Recorded information:

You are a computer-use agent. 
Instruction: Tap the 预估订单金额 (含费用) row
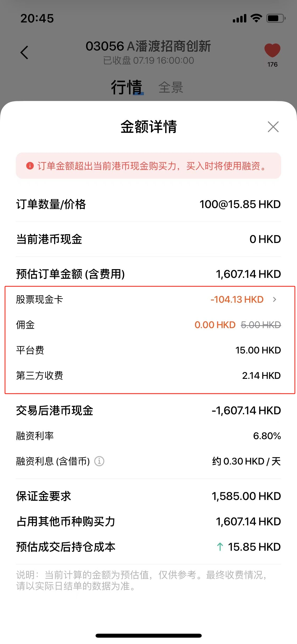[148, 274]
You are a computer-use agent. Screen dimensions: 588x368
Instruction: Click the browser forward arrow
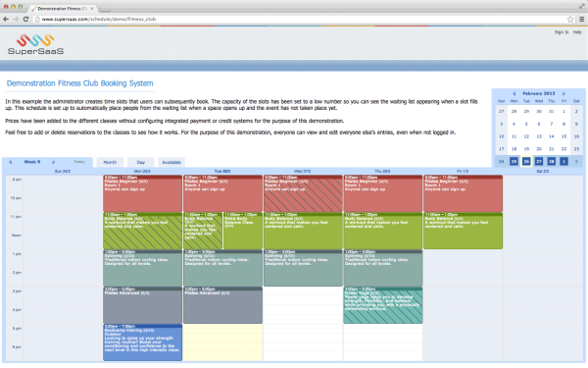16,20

Task instructions:
The entries are to be written out again exactly, though without any images.

Reply:
You are a computer-use agent. 
Instruction: Tap the 预估订单金额 (含费用) row
[148, 274]
You are a computer-use agent. Screen dimensions: 588x368
Instruction: Click the browser forward arrow
16,20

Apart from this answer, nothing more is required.